**To be done:** In the lines from the one containing "The width and height of the screenshot is (850, 544)." through the last line, inclusive, swap "perform" for "carry out" and change nothing else. Give back only those lines, without the pictures.

**Working data:**
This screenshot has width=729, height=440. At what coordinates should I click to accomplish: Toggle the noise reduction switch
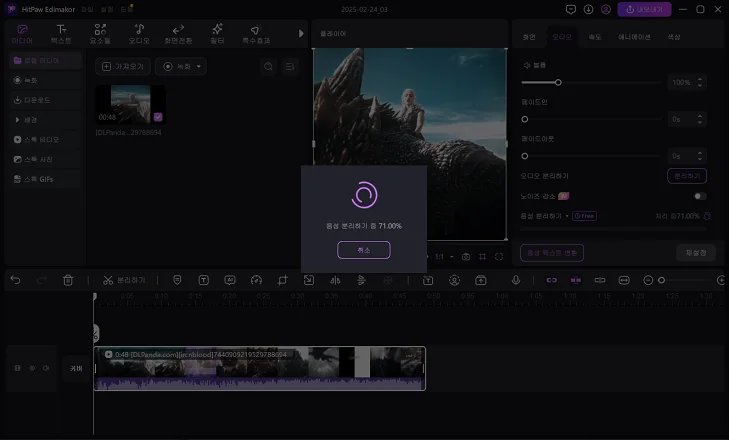699,196
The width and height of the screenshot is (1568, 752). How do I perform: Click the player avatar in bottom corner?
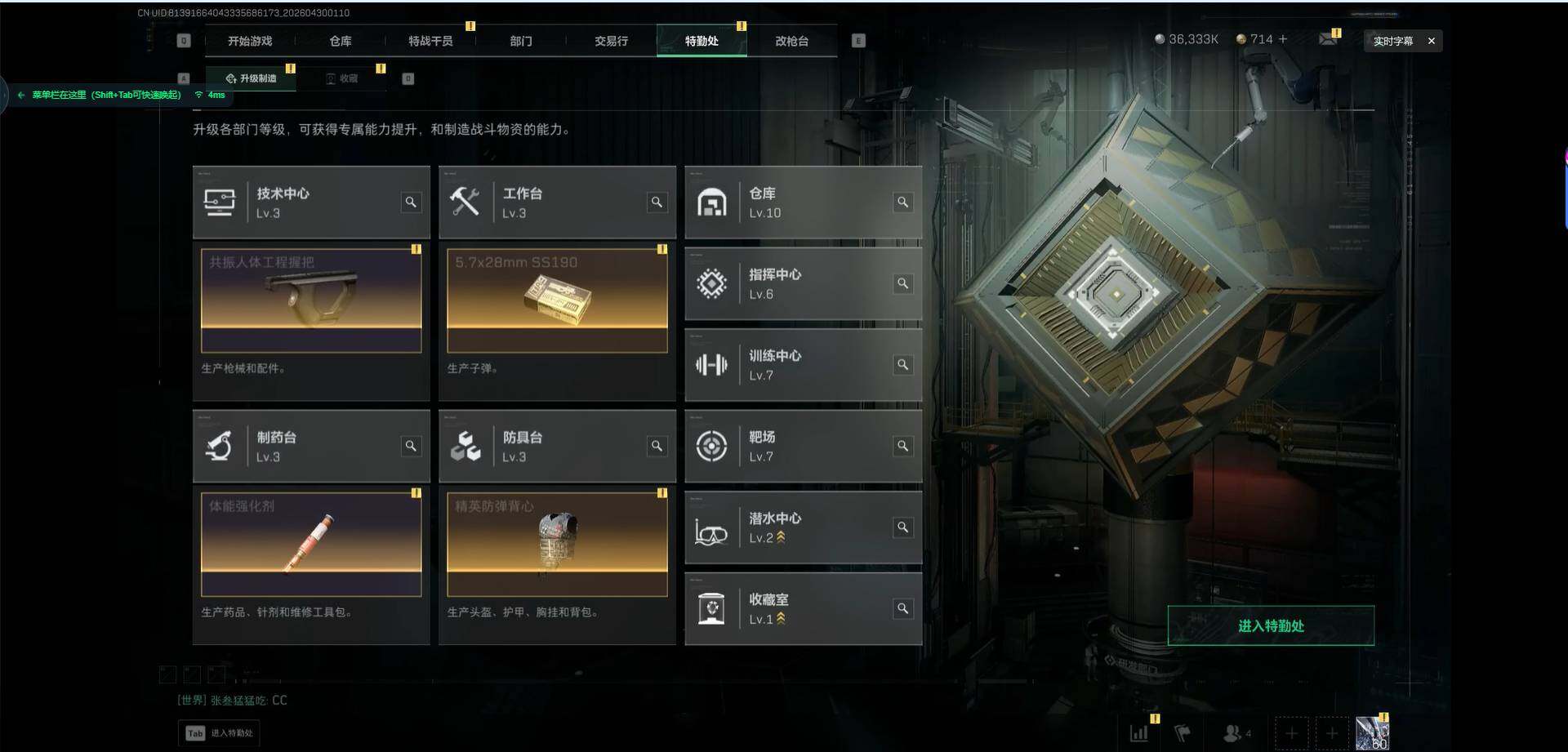click(x=1372, y=733)
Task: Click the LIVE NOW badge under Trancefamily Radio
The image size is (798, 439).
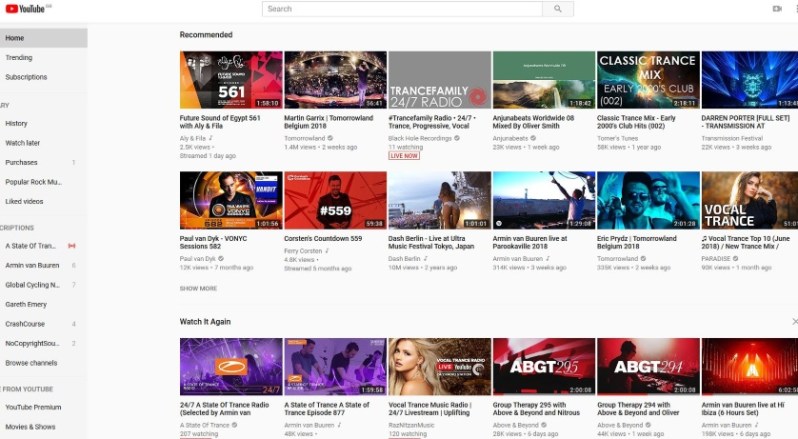Action: point(404,156)
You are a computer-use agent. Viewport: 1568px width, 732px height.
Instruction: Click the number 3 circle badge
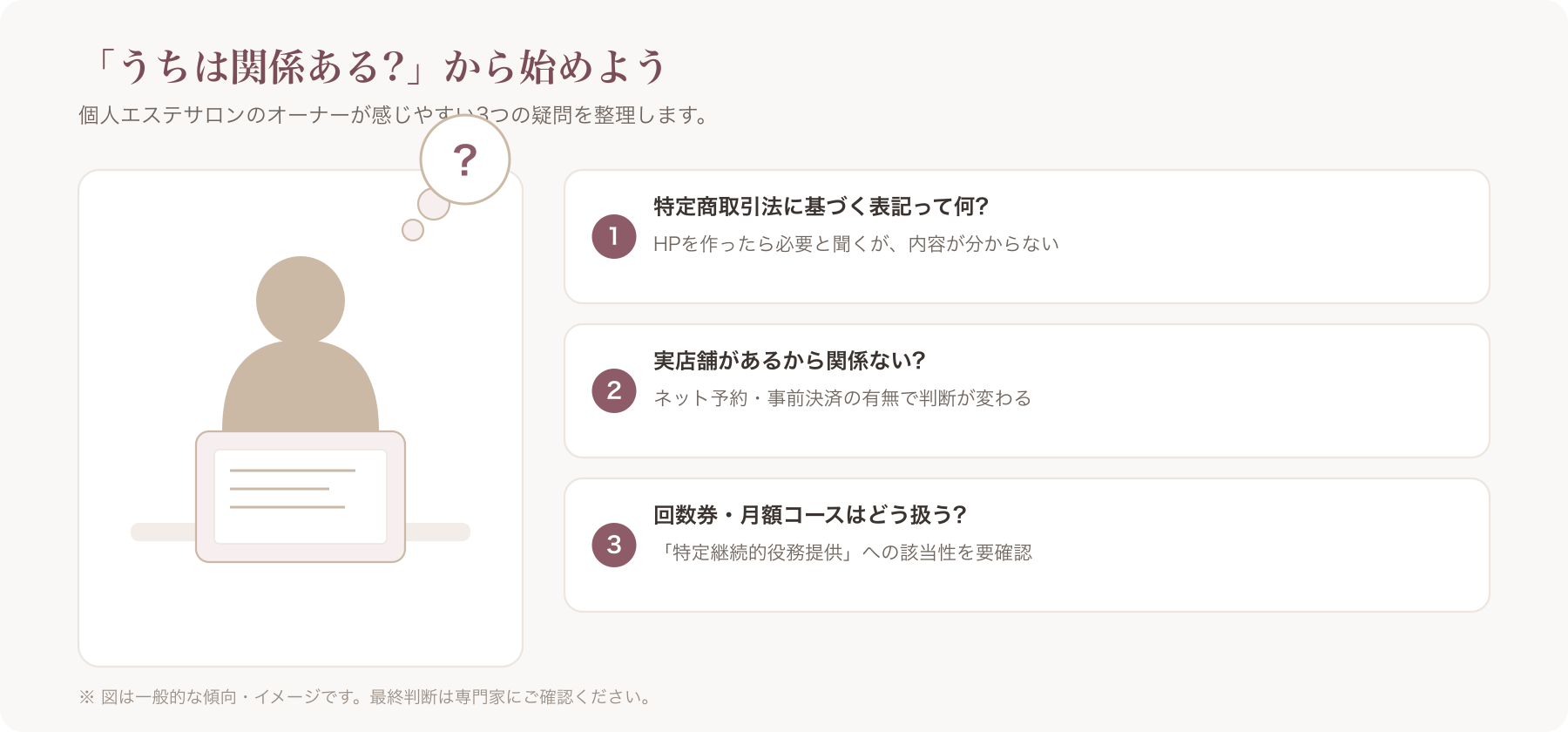[x=614, y=545]
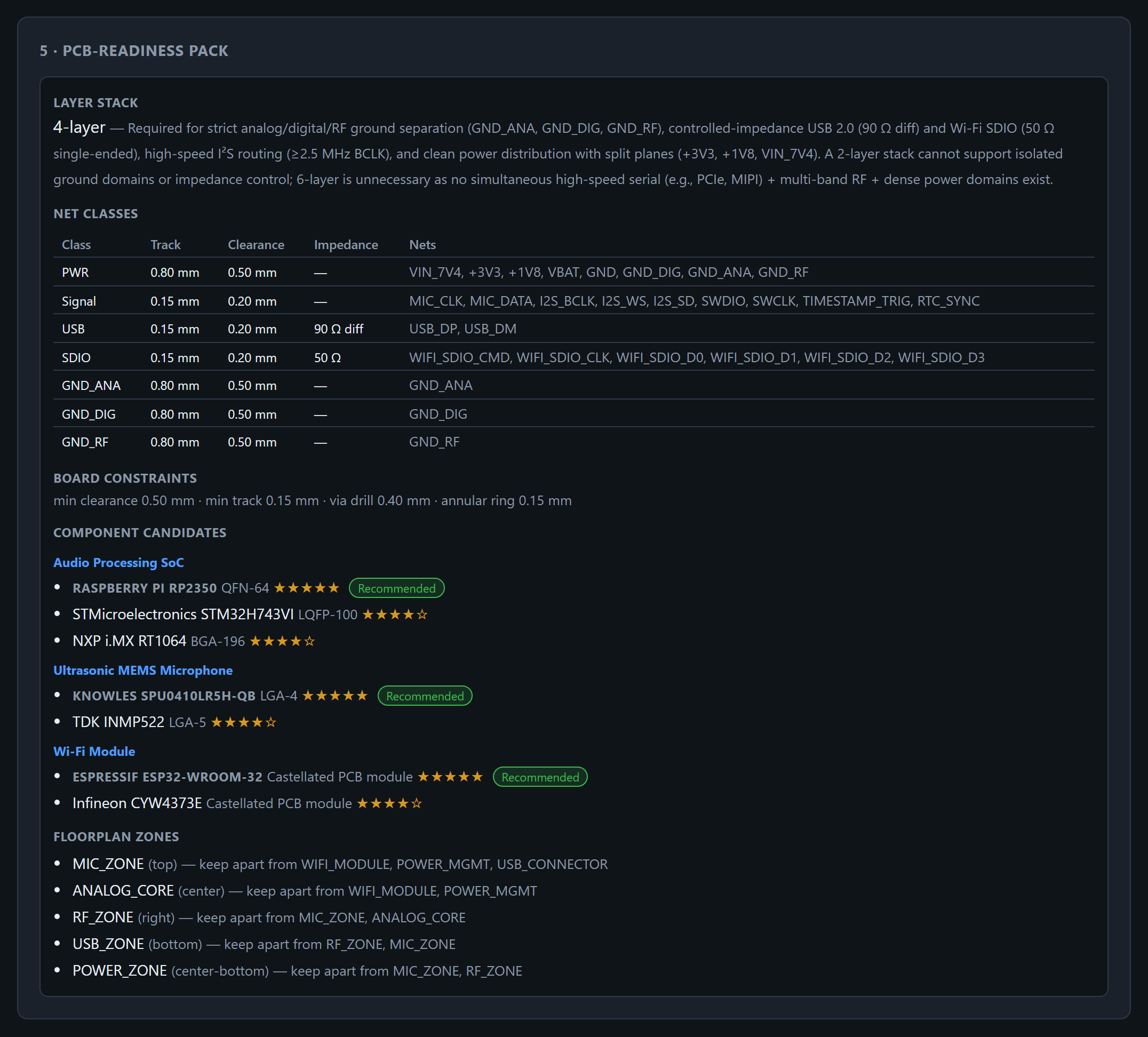Click the star rating for NXP i.MX RT1064
Screen dimensions: 1148x1037
[x=282, y=641]
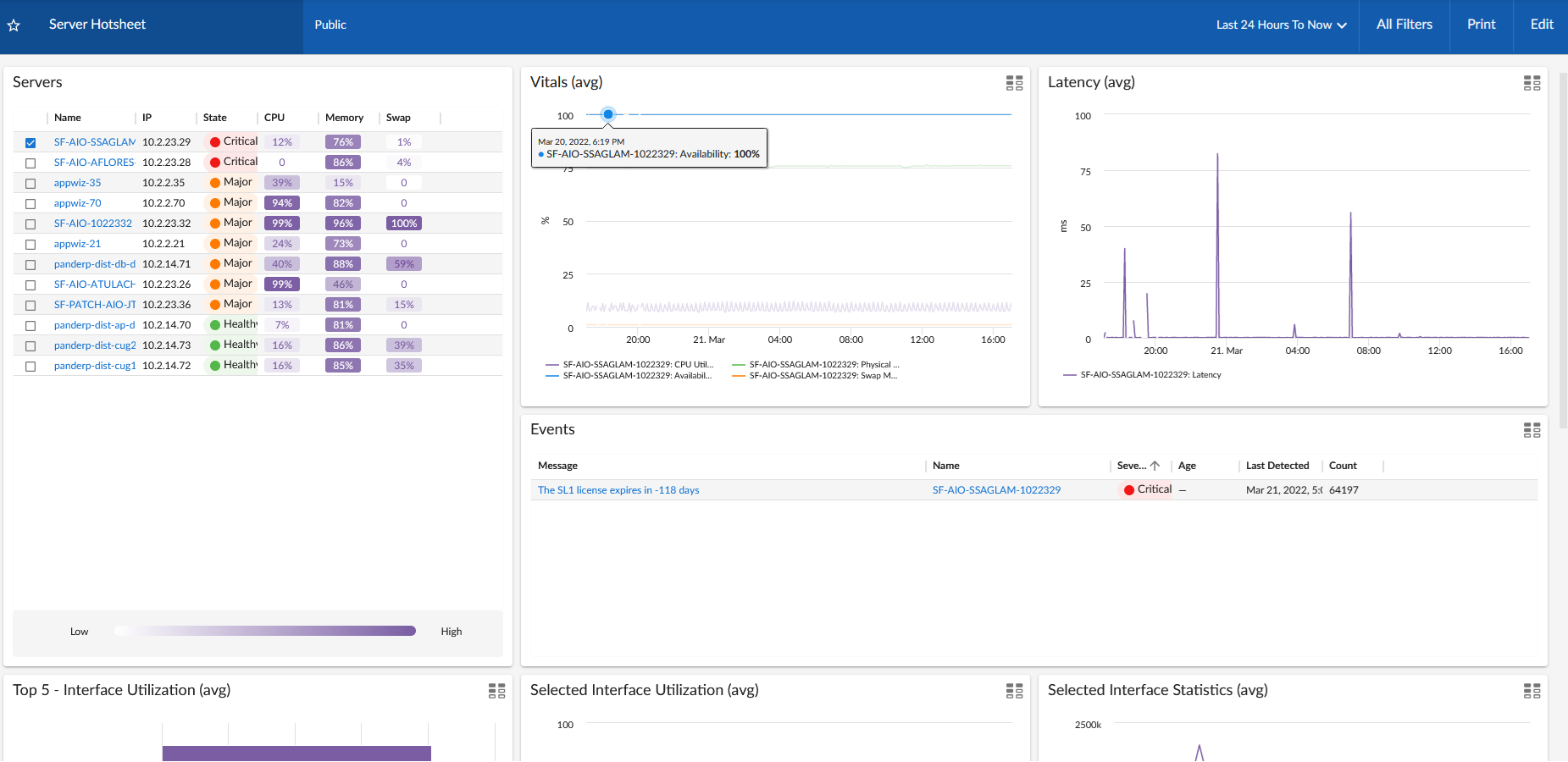Open Selected Interface Statistics widget options icon
This screenshot has height=762, width=1568.
click(1532, 691)
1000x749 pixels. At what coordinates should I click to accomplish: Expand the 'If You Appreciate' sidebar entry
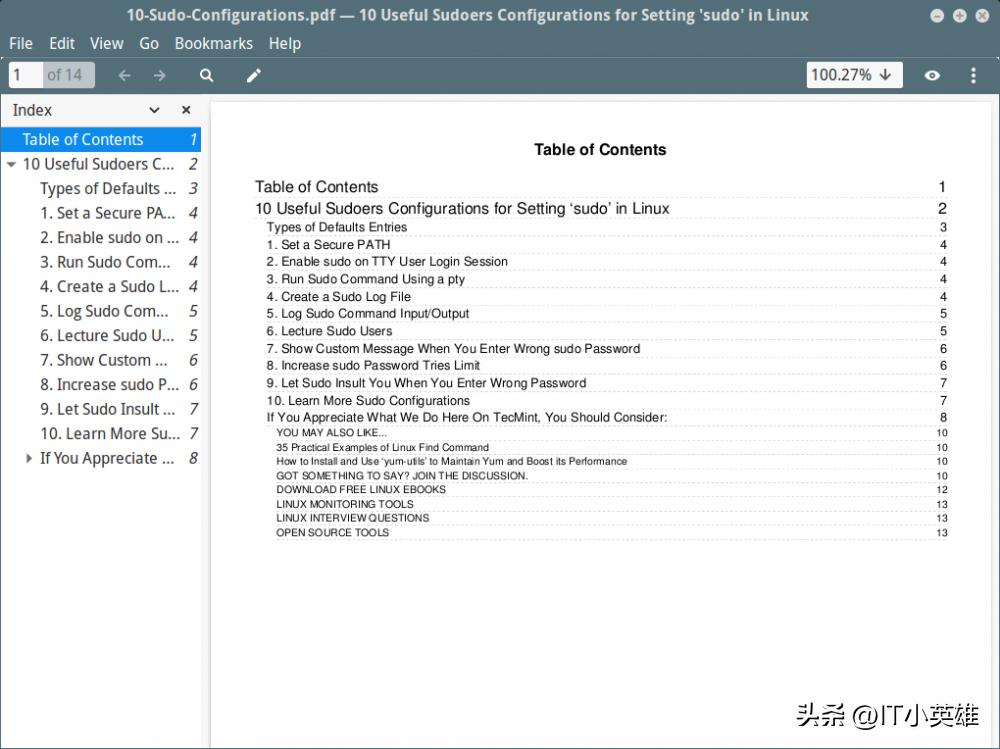[28, 458]
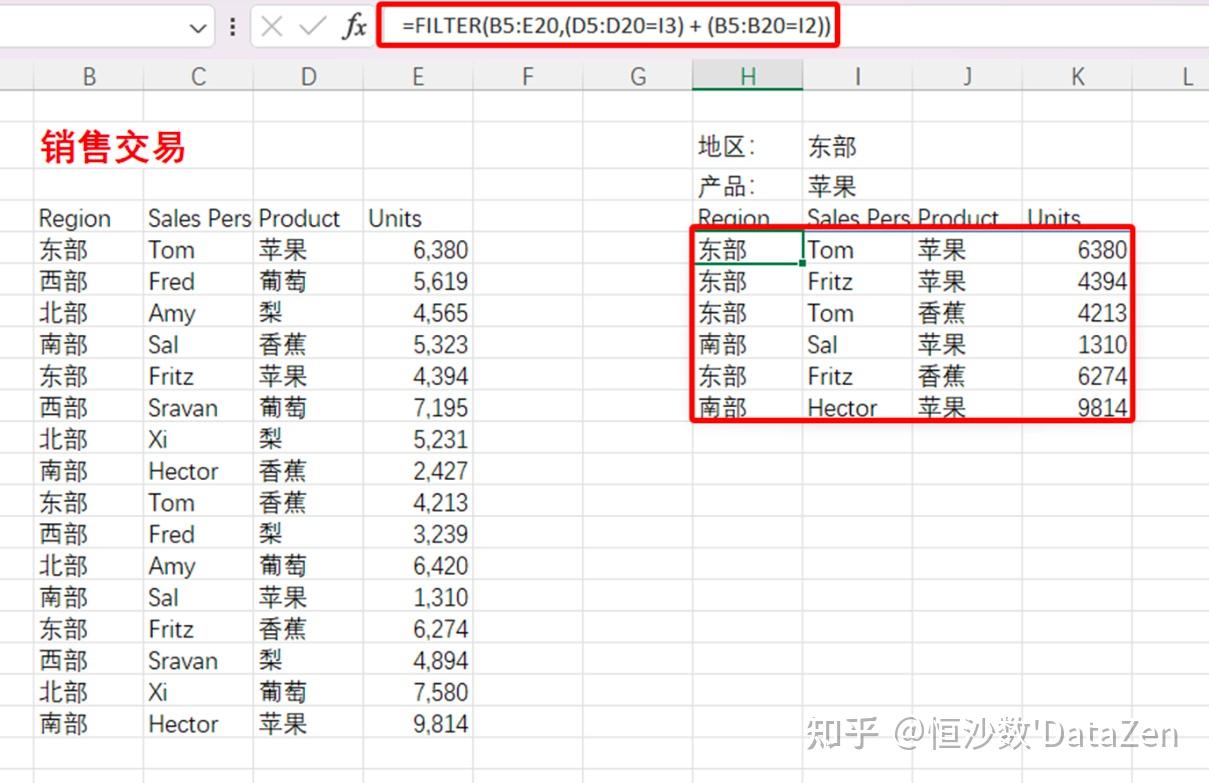Click inside the FILTER formula text
Screen dimensions: 1209x783
click(615, 27)
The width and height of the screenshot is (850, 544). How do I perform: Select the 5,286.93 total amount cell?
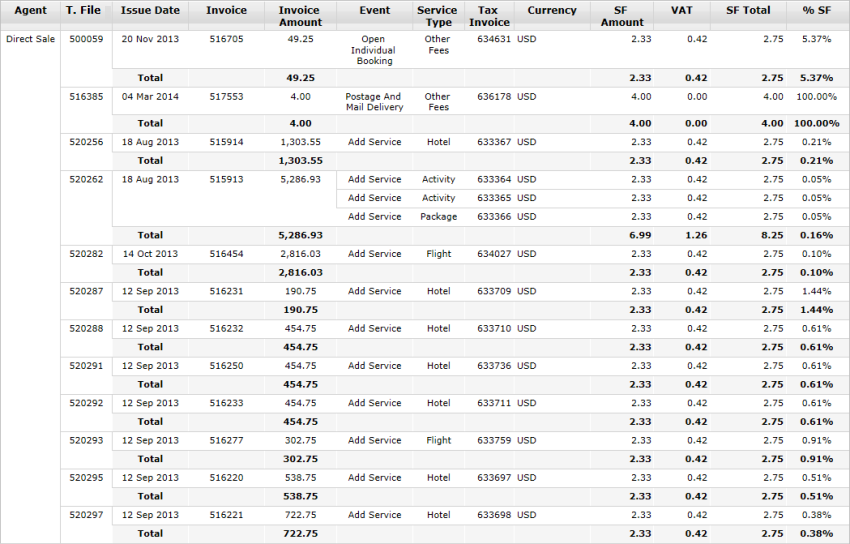(300, 235)
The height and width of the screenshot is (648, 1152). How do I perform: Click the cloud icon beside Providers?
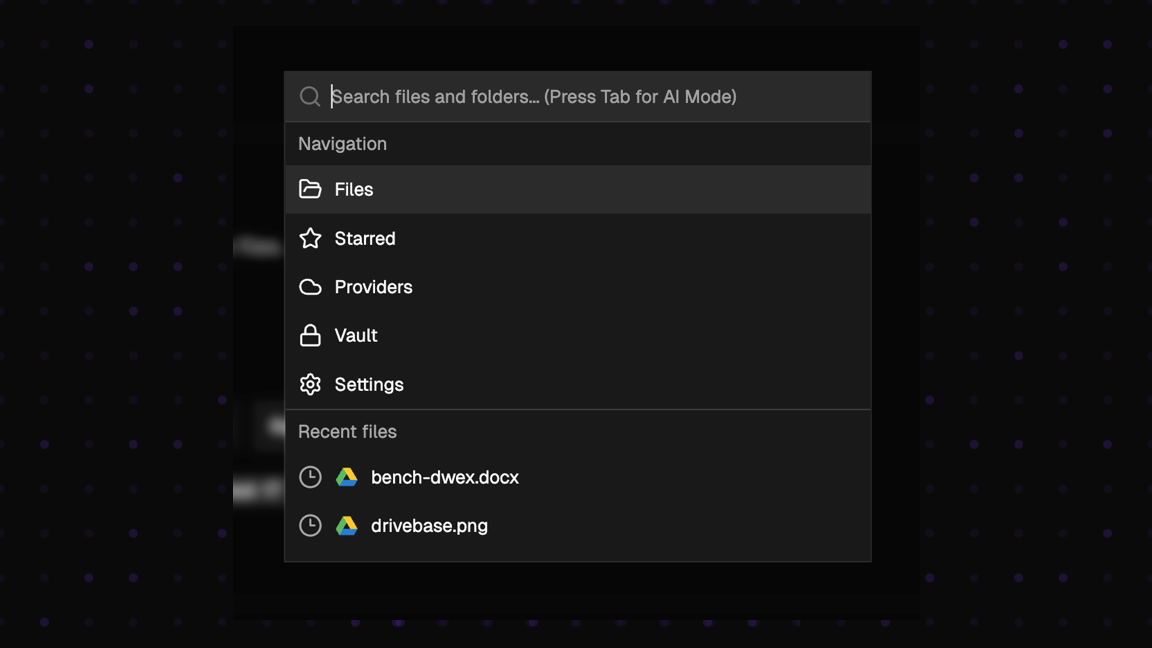(310, 287)
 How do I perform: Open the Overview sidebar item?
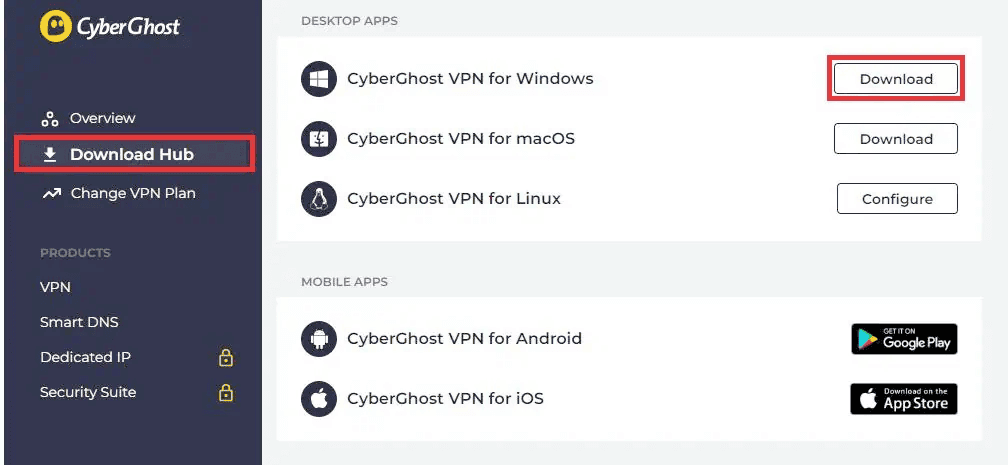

**Response to this task:**
The width and height of the screenshot is (850, 544). How do I carry out: Select the 5,286.93 total amount cell?
(300, 235)
The height and width of the screenshot is (648, 1152). How do I carry out: Click the cloud icon beside Providers?
(310, 287)
 How do I carry out: Open the Overview sidebar item?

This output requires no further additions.